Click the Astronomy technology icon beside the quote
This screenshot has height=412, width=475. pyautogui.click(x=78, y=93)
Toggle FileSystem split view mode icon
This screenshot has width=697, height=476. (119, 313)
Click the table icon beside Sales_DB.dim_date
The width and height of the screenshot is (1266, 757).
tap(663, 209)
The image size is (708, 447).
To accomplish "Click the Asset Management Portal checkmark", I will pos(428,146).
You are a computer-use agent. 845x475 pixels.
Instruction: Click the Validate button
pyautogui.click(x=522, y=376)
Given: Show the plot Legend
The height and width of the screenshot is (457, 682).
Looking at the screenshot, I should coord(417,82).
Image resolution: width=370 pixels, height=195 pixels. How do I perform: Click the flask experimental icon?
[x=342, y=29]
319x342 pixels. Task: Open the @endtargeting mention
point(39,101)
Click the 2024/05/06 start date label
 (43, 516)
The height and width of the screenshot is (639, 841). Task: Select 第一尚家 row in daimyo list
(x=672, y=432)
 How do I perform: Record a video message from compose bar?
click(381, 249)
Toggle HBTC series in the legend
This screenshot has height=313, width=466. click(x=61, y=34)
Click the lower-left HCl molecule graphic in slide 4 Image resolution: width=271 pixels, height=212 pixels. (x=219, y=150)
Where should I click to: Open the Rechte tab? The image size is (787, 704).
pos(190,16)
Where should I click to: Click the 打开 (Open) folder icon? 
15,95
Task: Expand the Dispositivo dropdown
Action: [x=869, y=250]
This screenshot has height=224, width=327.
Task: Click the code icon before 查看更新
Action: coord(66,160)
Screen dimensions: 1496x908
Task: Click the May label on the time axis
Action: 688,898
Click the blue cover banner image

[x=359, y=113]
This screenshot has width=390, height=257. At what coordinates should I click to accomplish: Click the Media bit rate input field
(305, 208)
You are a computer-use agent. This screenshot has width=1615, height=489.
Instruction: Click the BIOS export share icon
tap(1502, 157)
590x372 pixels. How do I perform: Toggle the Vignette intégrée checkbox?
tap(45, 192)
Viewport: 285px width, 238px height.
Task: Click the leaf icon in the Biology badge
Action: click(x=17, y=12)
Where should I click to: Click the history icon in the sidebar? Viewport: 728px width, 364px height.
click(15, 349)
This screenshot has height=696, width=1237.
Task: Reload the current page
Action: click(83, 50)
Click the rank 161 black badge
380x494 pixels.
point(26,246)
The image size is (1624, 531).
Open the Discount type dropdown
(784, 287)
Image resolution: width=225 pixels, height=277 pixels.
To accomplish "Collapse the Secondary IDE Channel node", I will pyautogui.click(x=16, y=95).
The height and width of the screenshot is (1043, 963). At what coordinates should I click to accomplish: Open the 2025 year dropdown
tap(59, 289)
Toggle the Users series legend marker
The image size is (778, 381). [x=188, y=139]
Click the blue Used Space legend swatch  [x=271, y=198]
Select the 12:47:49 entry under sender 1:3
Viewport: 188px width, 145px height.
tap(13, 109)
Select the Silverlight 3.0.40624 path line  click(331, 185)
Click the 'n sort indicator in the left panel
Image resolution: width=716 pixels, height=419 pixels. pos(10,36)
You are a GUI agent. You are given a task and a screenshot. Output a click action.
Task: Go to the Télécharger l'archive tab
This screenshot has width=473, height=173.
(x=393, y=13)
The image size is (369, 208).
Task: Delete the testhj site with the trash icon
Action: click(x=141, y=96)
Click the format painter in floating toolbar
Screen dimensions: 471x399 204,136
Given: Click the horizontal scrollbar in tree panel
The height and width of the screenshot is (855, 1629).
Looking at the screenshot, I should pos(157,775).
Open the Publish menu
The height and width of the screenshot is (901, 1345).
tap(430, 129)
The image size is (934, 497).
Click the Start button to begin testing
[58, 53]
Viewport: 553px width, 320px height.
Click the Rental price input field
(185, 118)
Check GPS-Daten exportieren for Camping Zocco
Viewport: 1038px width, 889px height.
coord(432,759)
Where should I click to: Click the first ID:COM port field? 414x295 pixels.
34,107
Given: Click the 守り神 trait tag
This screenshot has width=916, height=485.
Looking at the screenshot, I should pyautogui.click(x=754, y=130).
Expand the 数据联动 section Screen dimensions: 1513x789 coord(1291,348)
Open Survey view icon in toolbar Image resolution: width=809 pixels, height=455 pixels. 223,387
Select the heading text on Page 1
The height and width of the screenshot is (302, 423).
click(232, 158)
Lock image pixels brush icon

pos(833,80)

[Assignment] Show the lines above that include "agent".

[Output]
You are a computer-use agent. 845x475 pixels.
You are a computer-use agent. This screenshot has width=1615, height=489.
You are a GUI agent. You are given a task and a screenshot. Output a click action.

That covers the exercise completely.